L’inverno prova a entrare in scena anche in Puglia. Tra aria più fredda in discesa dai Balcani, vortici di bassa pressione sul Mediterraneo e mari molto attivi, i modelli meteo indicano la possibilità di nevicate sui rilievi della regione, in particolare tra Gargano e zone interne del Foggiano, mentre su coste e pianure continueranno a prevalere piogge, vento e un deciso calo delle temperature.
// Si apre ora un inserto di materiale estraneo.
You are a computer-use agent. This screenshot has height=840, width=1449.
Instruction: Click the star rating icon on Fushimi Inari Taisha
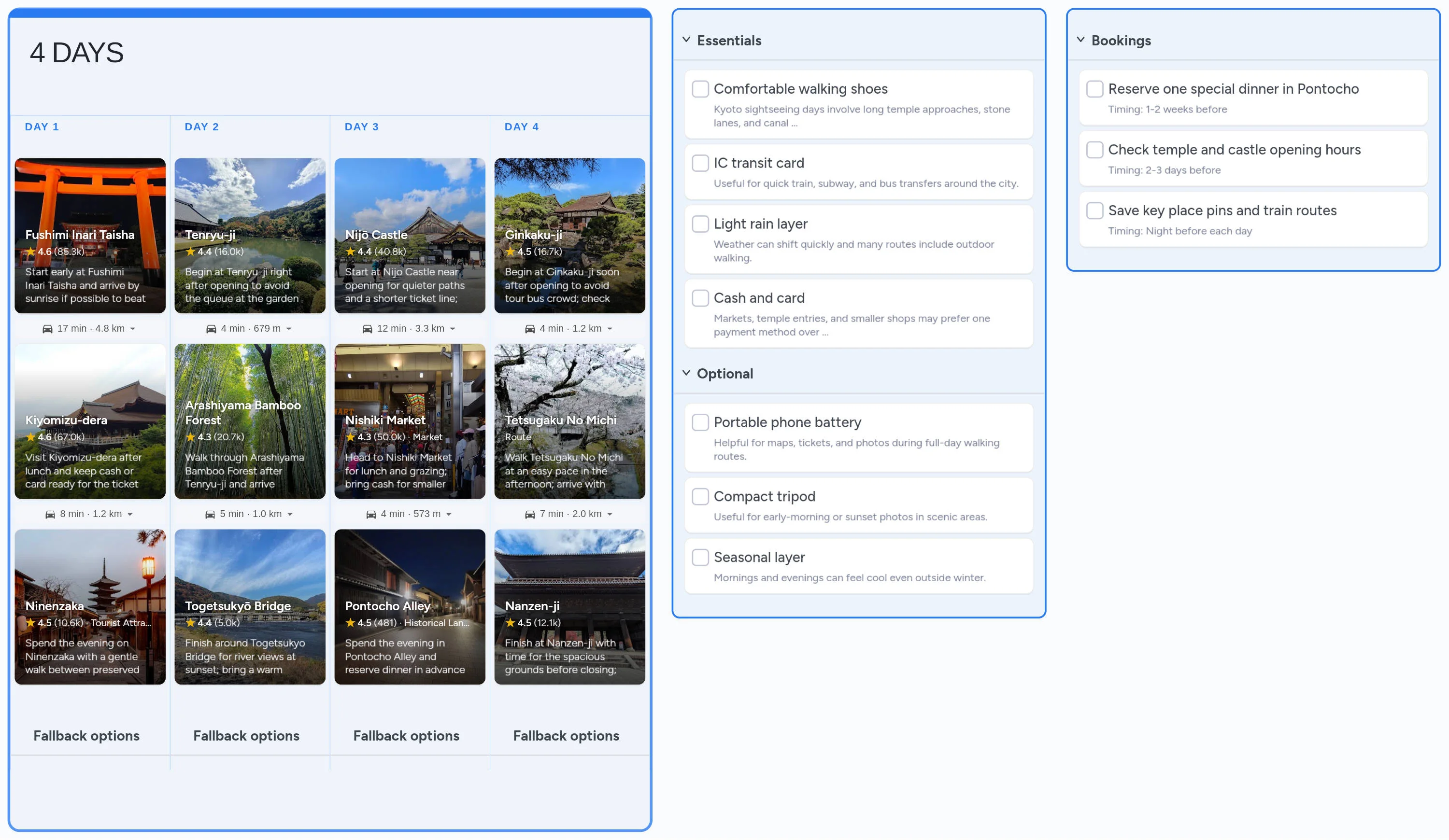coord(31,252)
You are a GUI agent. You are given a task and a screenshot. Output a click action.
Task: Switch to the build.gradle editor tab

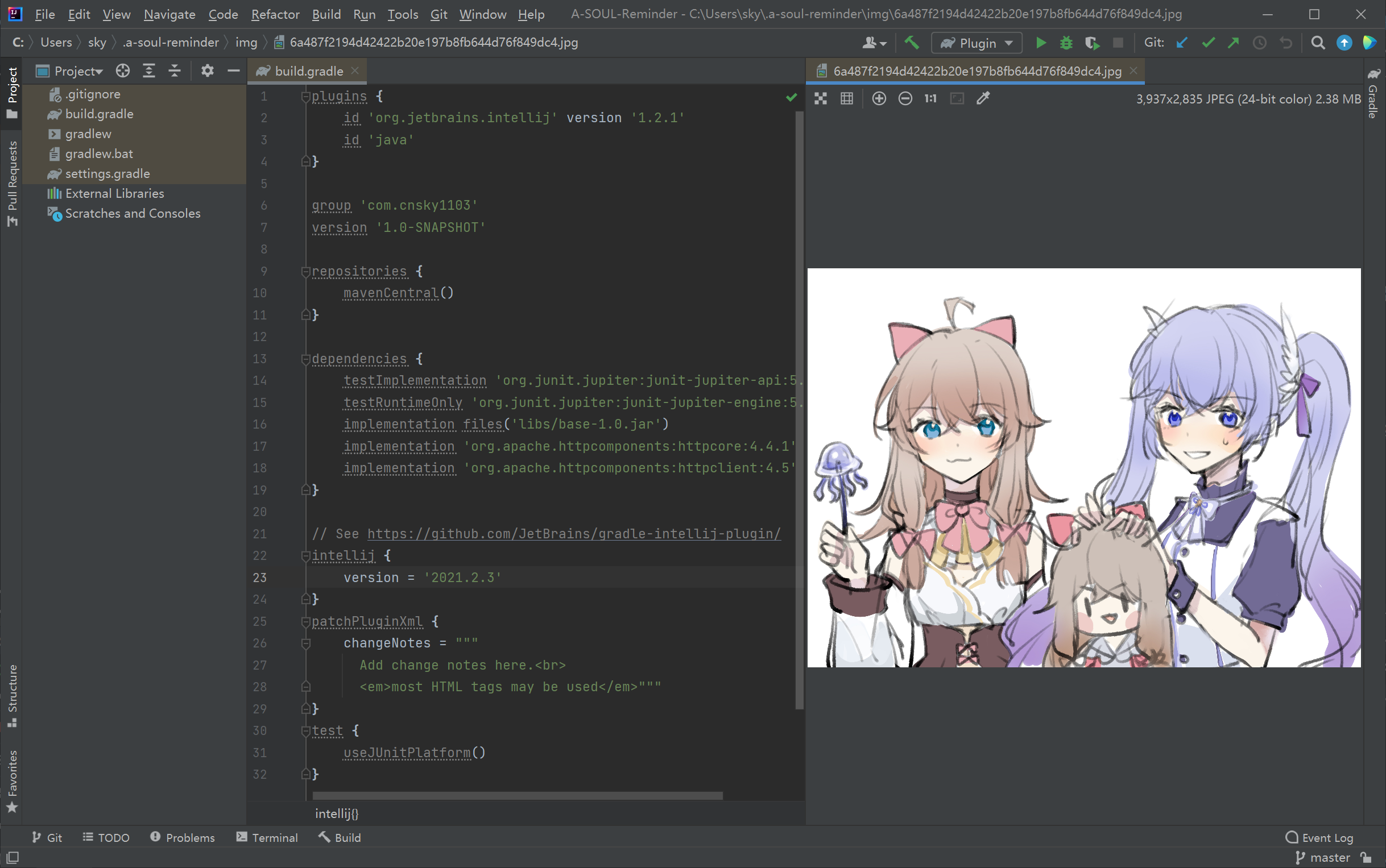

Dove potrà nevicare: Gargano e rilievi del Foggiano
Secondo gli ultimi aggiornamenti, gli scenari più favorevoli alla neve riguardano il Gargano e i rilievi interni del Foggiano, dove l’aria fredda in arrivo potrà abbassare la quota neve fino a circa 700–900 metri, con possibili accumuli da deboli a moderati.
Sui rilievi garganici (zona Monte Sant’Angelo, Foresta Umbra e aree più interne) i fiocchi potrebbero fare la loro comparsa nei momenti di precipitazione più intensa.
Tra Monti Dauni e zone collinari del Subappennino non è escluso qualche episodio nevoso alle quote più alte, specie se le temperature dovessero scendere ulteriormente tra la fine del weekend e l’inizio della nuova settimana.
Non si tratta, al momento, di neve in pianura: le principali elaborazioni collocano la quota neve al Centro-Sud tra 800 e 1000 metri, con valori leggermente più alti sull’Appennino meridionale, quindi anche sulle aree interne che guardano all’Adriatico pugliese.
Coste e città: piogge, vento e freddo ma neve molto improbabile
Diverso il discorso per costa e pianure:
- su Taranto, Brindisi, Lecce, Bari e Foggia città le previsioni indicano piogge, rovesci e temporali sparsi, ma con temperature minime e massime ampiamente sopra lo zero, tali da escludere fenomeni nevosi in questa fase;
- il sensibile calo termico farà comunque percepire un clima decisamente più invernale, complice anche il vento sostenuto di Tramontana e Grecale, responsabile del freddo pungente e del mare molto mosso lungo l’Adriatico.
Insomma, sulle principali città pugliesi l’“effetto neve” sarà più che altro mediatico e visivo, con i monti imbiancati all’orizzonte nelle giornate più limpide, mentre in basso si faranno sentire pioggia, vento e freddo umido.
Le tempistiche: tra fine weekend e inizio settimana
Gli scenari attuali mostrano:
- una fase instabile tra oggi e le prossime 24–48 ore, con piogge e temporali più frequenti sul settore adriatico e ionico pugliese;
- una possibile fase con neve sui rilievi tra Gargano e Appennino meridionale tra fine weekend e inizio settimana, quando un nuovo impulso perturbato potrebbe riportare precipitazioni e aria sufficientemente fredda in quota per favorire la caduta di neve alle altitudini già indicate.
Si tratta comunque di tendenze: la posizione esatta del vortice e l’intensità del freddo in arrivo potranno far salire o scendere la quota neve anche di qualche centinaio di metri.
Allerta e raccomandazioni
La Protezione Civile regionale ha già diffuso nelle ultime ore avvisi di criticità per piogge, temporali e neve oltre i 700–900 metri sul Gargano, con possibili disagi legati a:
- condizioni di strade scivolose o innevate nelle zone montane;
- raffiche di vento forte lungo le coste e sui crinali;
- mareggiate sull’Adriatico, soprattutto tra Gargano, Barese e Salento.
Ai cittadini viene raccomandato di:
- tenersi aggiornati attraverso i bollettini ufficiali della Protezione Civile e del Servizio Meteorologico dell’Aeronautica Militare;
- prestare attenzione agli spostamenti verso le aree interne e montane, soprattutto nelle ore notturne e mattutine;
- evitare comportamenti a rischio in prossimità di corsi d’acqua, coste esposte e zone soggette a dissesto.
In conclusione
Parlare di “neve in Puglia” in questi giorni significa, soprattutto, guardare a Gargano e rilievi interni del Foggiano, dove i fiocchi bianchi hanno buone probabilità di fare la loro comparsa, regalando una prima vera atmosfera invernale alla regione.
Per costa e pianure, invece, il protagonista sarà un freddo ventoso accompagnato da piogge e temporali, con scenari prettamente autunnali più che da pieno inverno.